Liu points out that the American military has continued to innovate, increasing the gap between Chinese and U.S. military capabilities. This has happened despite over a decade of intense reform and upgrades in the Chinese military. This gets the attention of Chinese generals and admirals. Just as, over the last two decades, the Chinese brass were appalled at how quickly the Americans demolished Iraqi forces (using weapons and tactics similar to what China has) in 1991 and 2003. The Chinese military leadership was also shocked at how much the American forces had improved between 1991 and 2003. The quick conquest of Afghanistan in 2001, was also an unpleasant surprise, as this was a very different war than the two in Iraq. Chinese commanders speak boldly, and publicly, of how they are developing methods to defeat all this American cleverness, but Liu knows better, and his private, and public, conversations with fellow generals have changed a lot of minds.
Being an air force officer, Liu has made himself interesting, and popular, by pointing out the success of U.S. Air Force innovations and describing how they could be adopted for Chinese use. Liu may be talking about a lot of radical changes but he describes things that could make China more powerful, and that appeals to a lot of Chinese.
Liu's backing of democracy is purely practical and really has nothing to do with political beliefs. He describes American democracy as a system designed by a genius for effective use by stupid people. As Liu puts it, ''a bad system makes a good person behave badly while a good system makes a bad person behave well. Democracy is the most important reform for China, for without it there can be no sustainable growth.''
Liu has also been active in anti-corruption efforts and points out that democracies tend to have far less corruption than non-democracies. This gets the attention of Communist Party officials, who have long believed that the Russians made a mistake by enacting economic reforms as well as political ones. Liu points out that the Russians had no choice, as the communists in Russia were completely discredited, and the economic reforms followed the political collapse.
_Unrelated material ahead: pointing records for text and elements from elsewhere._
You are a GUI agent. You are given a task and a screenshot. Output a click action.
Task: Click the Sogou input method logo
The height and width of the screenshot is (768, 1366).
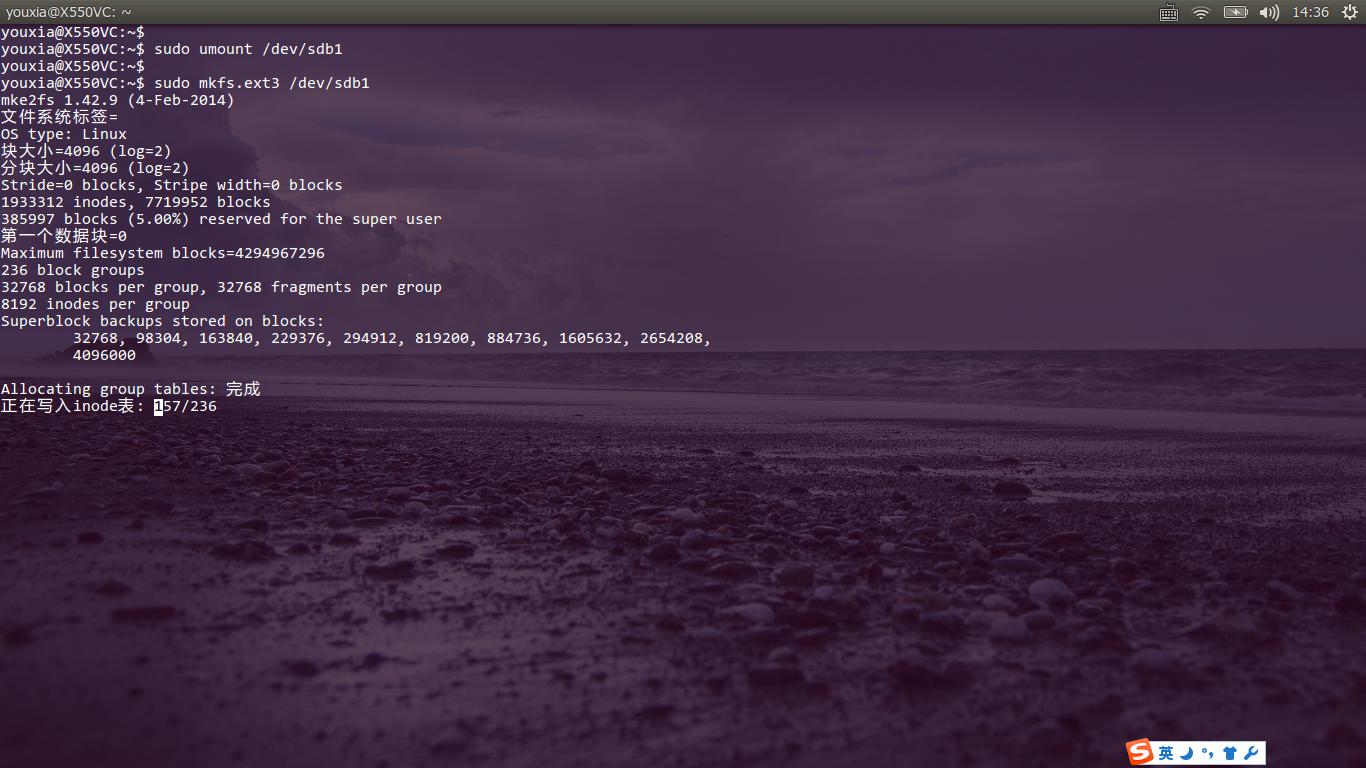1140,753
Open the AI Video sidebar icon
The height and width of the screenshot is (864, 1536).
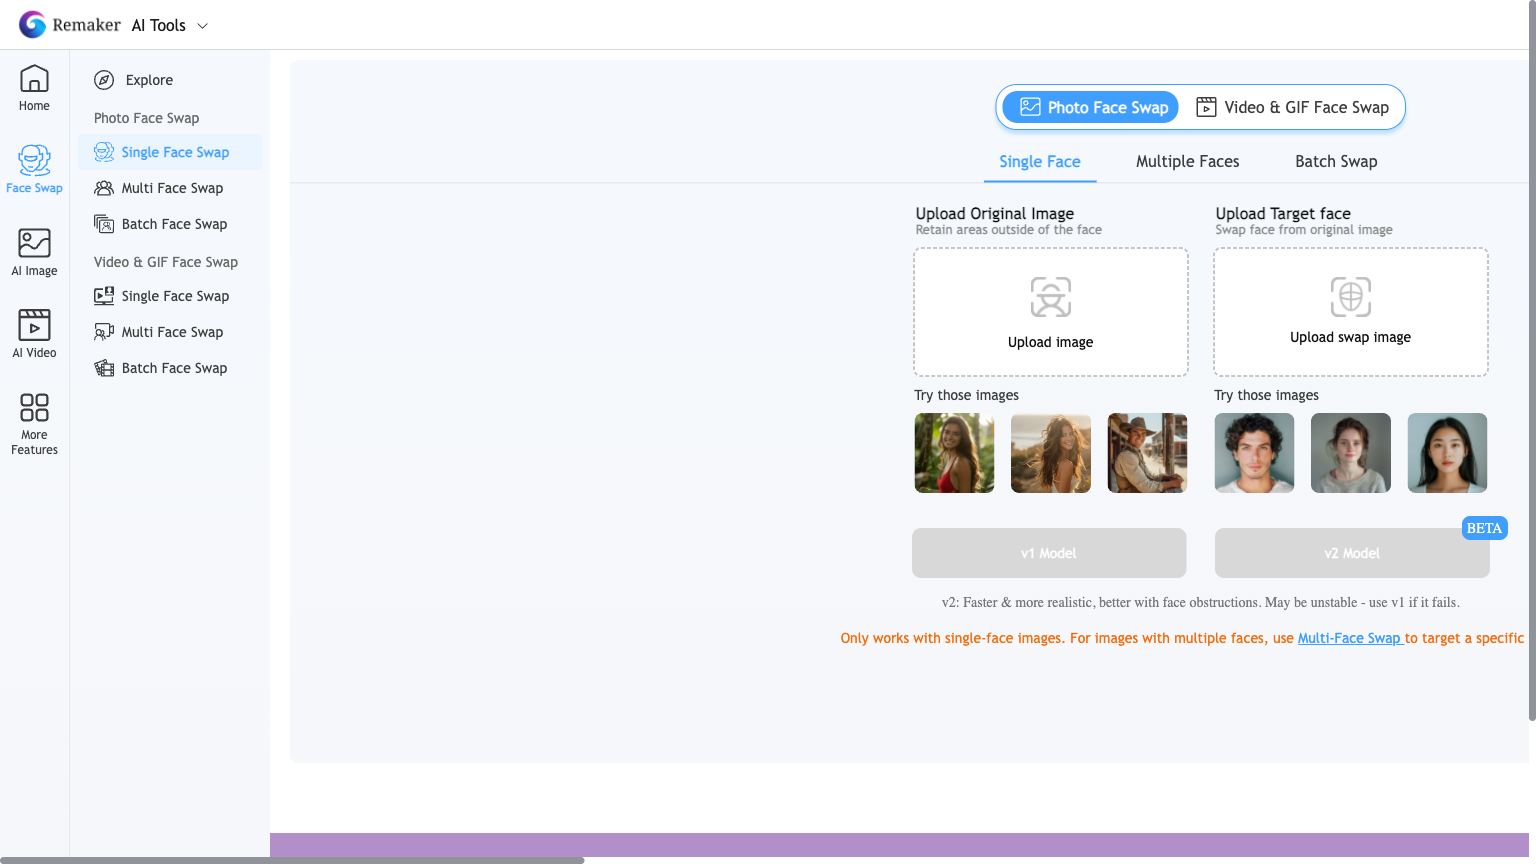pyautogui.click(x=34, y=334)
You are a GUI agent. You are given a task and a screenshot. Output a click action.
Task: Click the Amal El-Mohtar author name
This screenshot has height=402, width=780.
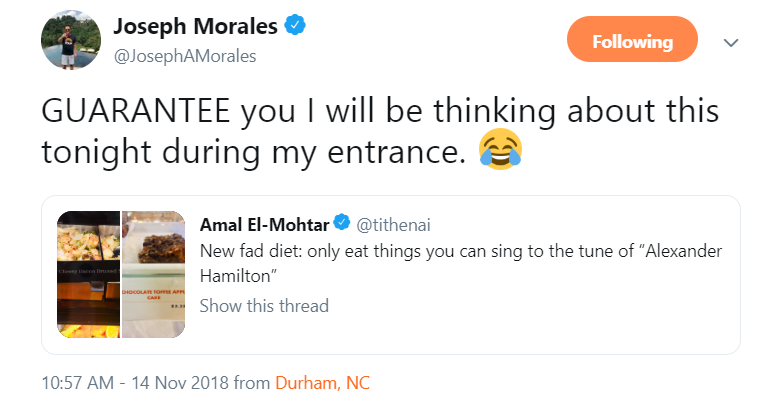tap(265, 222)
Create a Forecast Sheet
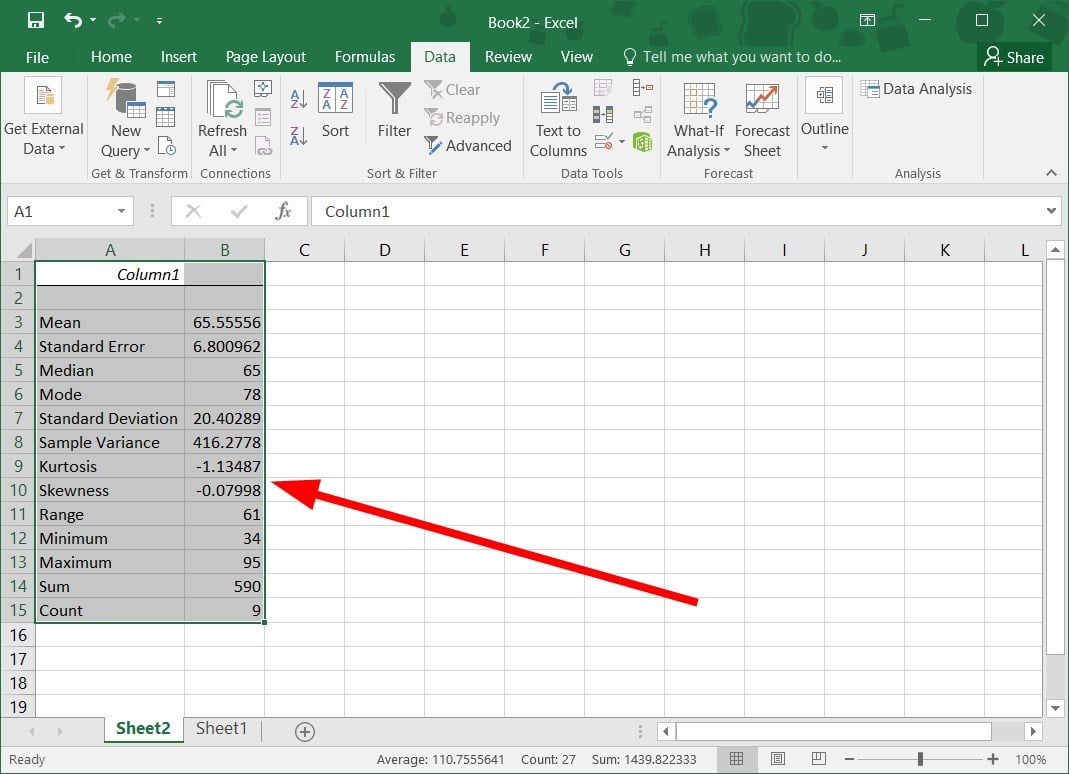Screen dimensions: 1069x774 762,118
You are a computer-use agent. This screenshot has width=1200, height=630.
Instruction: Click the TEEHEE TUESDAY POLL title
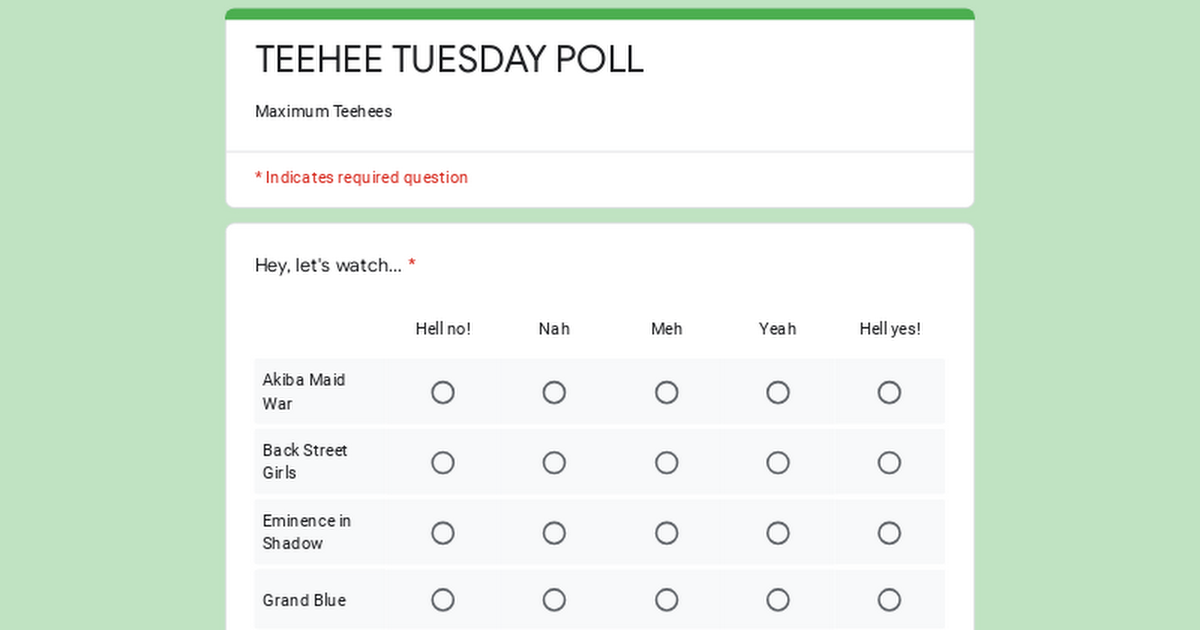tap(449, 60)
Liu points out that communists can compete in a democratic environment, especially since Chinese communists have abandoned the most destructive aspects of traditional communist doctrine (state control of the economy). But growing corruption, especially among communist officials, is crippling China and threatens the economy, as well as continued communist control of the country. Better to compete in a democratic environment and risk losing national power than to proceed with the current system and risk everything. Liu is being listened to by a lot of senior officials, both military and government, who back clean government. But the "dirty" communists are opposed, and that is a formidable opponent for someone like Liu.